## [Rows]
_ _ _ _

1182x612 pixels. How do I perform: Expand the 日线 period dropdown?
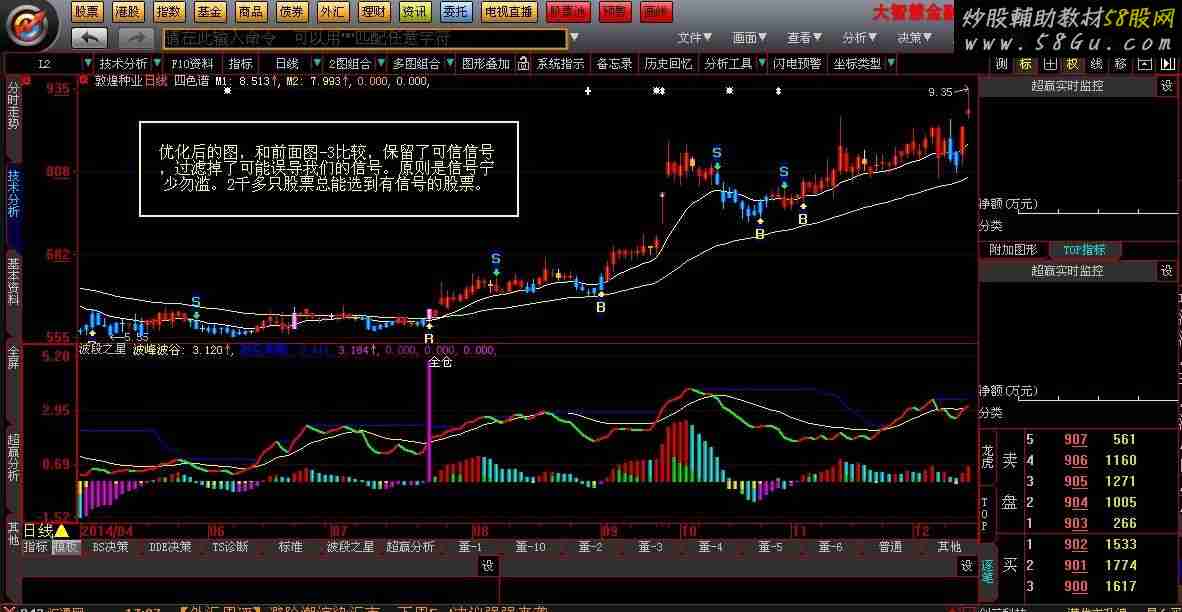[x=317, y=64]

_ _ _ _

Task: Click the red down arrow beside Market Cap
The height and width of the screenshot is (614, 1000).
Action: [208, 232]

_ _ _ _

## [Written instruction]
Switch "dropdown" to "menu" in the items that begin at the line containing "1182x612 pixels. How" and stop after the line containing "[x=317, y=64]". Keep everything else the same and leave the pictures out.

## [Written answer]
1182x612 pixels. How do I perform: Expand the 日线 period menu?
[x=317, y=64]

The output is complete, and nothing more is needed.